According to the Zhito Finance APP, Kangnuo Ya-B (02162) has released an announcement that the latest data from the phase I/II clinical study of its BCMAxCD3 bispecific antibody CM336 for the treatment of relapsed or refractory multiple myeloma was presented in poster form at the 66th Annual Meeting of the usa Hematology (ASH).
The purpose of this phase I/II clinical study is to evaluate the safety, tolerance, and preliminary efficacy of CM336 in subjects with relapsed or refractory multiple myeloma. As of October 30, 2024, a total of 68 subjects have been enrolled in the study (25 in the dose escalation phase and 43 in the dose expansion phase). All subjects had previously received proteasome inhibitors, immunomodulators, and anti-CD38 monoclonal antibody therapy, with a median of 4 lines of prior treatment.
The safety assessment showed that CM336 has good safety and tolerance. The dose was successfully escalated to 160 mg, and the maximum tolerated dose has not yet been reached. The most common adverse events were cytokine release syndrome (CRS), decreased lymphocyte count, and anemia. Most CRS events were grade 1, with only 7% (5/68) of subjects experiencing grade 2 CRS events, and no immune effector cell-associated neurotoxicity syndrome occurred.

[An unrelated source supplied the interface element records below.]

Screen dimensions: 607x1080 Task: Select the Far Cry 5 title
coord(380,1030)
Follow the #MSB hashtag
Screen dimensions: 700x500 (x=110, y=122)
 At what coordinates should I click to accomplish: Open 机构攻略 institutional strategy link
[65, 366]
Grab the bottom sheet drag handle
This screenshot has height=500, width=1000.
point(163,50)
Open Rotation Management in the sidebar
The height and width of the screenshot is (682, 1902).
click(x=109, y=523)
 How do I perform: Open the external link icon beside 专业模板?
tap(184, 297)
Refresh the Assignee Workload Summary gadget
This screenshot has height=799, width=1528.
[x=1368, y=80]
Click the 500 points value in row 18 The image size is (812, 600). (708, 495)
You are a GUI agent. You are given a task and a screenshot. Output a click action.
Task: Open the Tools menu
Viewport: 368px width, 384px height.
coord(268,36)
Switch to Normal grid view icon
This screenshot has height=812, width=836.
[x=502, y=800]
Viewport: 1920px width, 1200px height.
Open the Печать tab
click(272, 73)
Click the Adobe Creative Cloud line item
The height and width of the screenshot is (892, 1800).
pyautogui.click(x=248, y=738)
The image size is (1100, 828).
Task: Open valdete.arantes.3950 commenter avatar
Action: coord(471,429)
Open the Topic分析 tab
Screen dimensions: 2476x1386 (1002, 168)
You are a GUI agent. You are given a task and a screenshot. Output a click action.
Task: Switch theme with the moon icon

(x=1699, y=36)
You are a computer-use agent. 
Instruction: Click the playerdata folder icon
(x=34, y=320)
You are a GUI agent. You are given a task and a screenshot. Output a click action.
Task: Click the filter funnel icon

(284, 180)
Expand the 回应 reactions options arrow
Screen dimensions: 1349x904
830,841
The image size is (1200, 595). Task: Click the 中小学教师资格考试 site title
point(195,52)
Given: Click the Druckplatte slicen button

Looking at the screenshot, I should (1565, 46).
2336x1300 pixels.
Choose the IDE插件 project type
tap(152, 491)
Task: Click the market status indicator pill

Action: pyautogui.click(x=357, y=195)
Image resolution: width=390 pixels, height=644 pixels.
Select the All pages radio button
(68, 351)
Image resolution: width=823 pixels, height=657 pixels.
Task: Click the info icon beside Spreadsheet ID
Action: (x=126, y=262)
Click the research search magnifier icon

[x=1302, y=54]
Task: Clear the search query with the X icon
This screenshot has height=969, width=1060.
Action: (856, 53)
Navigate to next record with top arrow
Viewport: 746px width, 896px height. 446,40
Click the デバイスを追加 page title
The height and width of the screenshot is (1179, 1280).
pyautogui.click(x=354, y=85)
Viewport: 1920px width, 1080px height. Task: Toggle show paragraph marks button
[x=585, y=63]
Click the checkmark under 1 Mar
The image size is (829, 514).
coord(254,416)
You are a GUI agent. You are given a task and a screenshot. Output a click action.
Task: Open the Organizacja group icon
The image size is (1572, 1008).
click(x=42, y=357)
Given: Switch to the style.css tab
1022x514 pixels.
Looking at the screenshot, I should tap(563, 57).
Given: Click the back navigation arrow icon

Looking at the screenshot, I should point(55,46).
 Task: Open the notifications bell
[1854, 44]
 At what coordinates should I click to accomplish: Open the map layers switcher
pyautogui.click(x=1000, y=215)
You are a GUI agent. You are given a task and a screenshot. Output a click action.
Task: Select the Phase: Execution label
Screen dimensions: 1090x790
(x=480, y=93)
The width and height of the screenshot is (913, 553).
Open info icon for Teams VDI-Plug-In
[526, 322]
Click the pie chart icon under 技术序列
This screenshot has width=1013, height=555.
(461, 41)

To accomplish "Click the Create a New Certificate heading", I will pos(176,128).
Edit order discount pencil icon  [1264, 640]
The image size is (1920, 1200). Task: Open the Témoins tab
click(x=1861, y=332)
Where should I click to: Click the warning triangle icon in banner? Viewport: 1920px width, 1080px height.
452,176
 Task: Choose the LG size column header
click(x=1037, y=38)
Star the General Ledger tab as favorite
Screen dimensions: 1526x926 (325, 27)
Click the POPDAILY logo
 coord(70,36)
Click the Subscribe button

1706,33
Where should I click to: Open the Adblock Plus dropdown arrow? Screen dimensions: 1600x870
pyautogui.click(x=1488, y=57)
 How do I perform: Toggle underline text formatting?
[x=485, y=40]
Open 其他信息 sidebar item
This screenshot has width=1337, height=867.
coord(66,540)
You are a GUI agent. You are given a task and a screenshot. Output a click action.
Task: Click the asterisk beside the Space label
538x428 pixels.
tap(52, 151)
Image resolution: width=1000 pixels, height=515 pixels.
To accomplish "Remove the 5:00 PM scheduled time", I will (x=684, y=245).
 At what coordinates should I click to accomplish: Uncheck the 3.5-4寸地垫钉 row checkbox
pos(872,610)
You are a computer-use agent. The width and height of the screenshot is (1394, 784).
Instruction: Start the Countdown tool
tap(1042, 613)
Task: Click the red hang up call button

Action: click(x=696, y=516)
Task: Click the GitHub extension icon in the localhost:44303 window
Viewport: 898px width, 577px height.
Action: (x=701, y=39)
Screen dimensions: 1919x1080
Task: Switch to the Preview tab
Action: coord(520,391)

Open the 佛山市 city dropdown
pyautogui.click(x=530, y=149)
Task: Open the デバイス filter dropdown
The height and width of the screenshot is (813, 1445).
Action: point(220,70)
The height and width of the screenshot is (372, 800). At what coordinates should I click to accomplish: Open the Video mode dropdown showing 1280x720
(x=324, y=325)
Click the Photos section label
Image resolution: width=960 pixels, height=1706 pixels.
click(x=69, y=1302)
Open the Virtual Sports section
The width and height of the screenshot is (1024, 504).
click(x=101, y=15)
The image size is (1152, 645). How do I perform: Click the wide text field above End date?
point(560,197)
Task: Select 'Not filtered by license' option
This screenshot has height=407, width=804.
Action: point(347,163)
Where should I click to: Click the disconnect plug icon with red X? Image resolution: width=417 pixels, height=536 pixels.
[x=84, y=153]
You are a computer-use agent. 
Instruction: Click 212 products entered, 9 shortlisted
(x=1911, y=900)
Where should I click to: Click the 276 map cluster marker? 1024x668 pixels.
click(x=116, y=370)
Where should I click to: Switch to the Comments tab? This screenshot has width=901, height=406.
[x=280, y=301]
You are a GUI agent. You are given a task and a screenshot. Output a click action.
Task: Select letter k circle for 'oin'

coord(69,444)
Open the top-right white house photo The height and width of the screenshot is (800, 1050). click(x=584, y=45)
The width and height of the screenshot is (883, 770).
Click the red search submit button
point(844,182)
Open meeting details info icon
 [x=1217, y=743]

In the dose escalation phase, the median follow-up time was 12.1 months, with 52% (12/23) of subjects achieving stringent complete response (sCR) or complete response (CR). With a median follow-up of 3.1 months, the overall objective response rates (ORR) for the 3/20/80 mg and 3/20/80/160 mg dose groups (including both dose escalation and expansion phases) were 67% (16/24) and 76% (19/25), respectively, with some patients yet to reach the best efficacy response. Among 19 subjects with measurable minimal residual disease (MRD), the MRD negative rate was 95% (18/19), with a median time to reach MRD negativity of 2.1 months.
In this study, CM336 demonstrated good overall safety and tolerance. CM336 exhibited preliminary efficacy in subjects with relapsed or refractory multiple myeloma.